Igual que antes, quienes se exilian dejan de existir para la llamada cultura oficial, aunque a diferencia de otras épocas el público se mantiene al tanto del quehacer de sus coterráneos gracias a los medios sociales.
Orlando Jiménez Leal, Fausto Canel, Roberto Fandiño, Eduardo Manet, Alberto Roldán, Fernando y Miñuca Villaverde, integran un grupo de cineastas adelantados, quienes luego de intentar lidiar con la realización cinematográfica en un medio hostil, no demoraron en dilucidar la trampa a la cual estaban abocados: el llamado cine revolucionario ─iniciado justamente en 1959─ debía entrar por el aro ideológico castrista ya fuera de modo subliminal o directamente.
Los mencionados realizadores prefirieron reinventar sus vidas, como parias de la izquierda internacional, que seguir siendo cómplices de una agobiante dictadura.
En aquellos tiempos de incertidumbre, el presidente del ICAIC, Alfredo Guevara, mediante sus conexiones era capaz de influir para que los cineastas “contrarrevolucionarios” fueran omitidos por eventos cinematográficos y potenciales productores.

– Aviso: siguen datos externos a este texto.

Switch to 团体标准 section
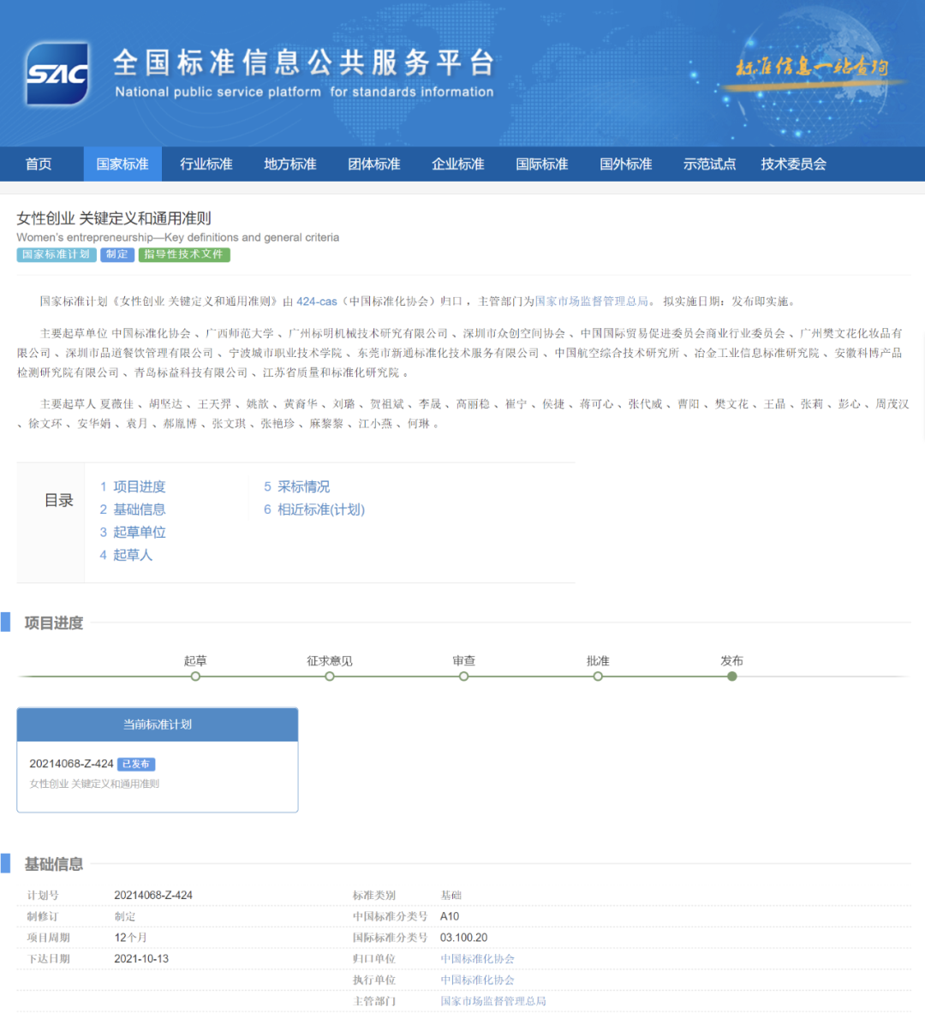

Desde entonces resulta difícil y complejo seguir siendo colaboradores de la narrativa y los modelos ideados por el ICAIC para legitimar sus enjutas quimeras, si realmente se quiere disfrutar de las ventajas de la libertad.
Casi todos los cineastas que permanecieron en la isla luego de aquellos exilios preliminares terminaron siendo parte de la componenda oficialista.
Fueron mangoneados o privilegiados, en dependencia de su lealtad, y en ocasiones hasta reclutados por la policía política para delatar a sus semejantes.
Algunos de los que prefirieron esperar para tomar el camino irremediable del destierro, dictado por la dignidad, o fallecieron sin lograrlo, sufrieron la censura de obras emblemáticas como Nicolás Guillén Landrián, Sergio Giral, Orlando Rojas, Rolando Díaz y Daniel Díaz Torres.
Fernando Pérez, hoy por hoy, sigue siendo la paradójica excepción de un cineasta de rasgos contestatarios bendecido por las estructuras burocráticas del régimen.
El ICAIC falleció de irrelevancia, el propio castrismo lo liquidó en un arranque de soberbia cuando supo que ya no servía a sus propósitos doctrinarios y propagandísticos.
Los jóvenes cineastas que ahora se abren paso en cónclaves internacionales con lo que parecen ser obras reveladoras sobre los desmanes del régimen como El caso Padilla, documental de Pavel Giroud, seleccionado por el prestigioso Festival de Telluride en Colorado, van armando su propio legado, distante de la turbulencia causada por el ICAIC en sus años de esplendor.
Los medios de prensa oficiales ignoran esta y otras noticias, como la presencia del largometraje Vicenta B, de Carlos Lechuga, en algunos de los principales festivales de cine más importantes del mundo.
El propio encuentro cinematográfico de La Habana, que se celebra en diciembre, acaba de cerrar su convocatoria con dos mil películas, donde debieran figurar Lechuga y Giroud, quienes ahora mismo prestigian la cultura nacional, como otros artistas, escritores e intelectuales que han decidido vivir en libertad.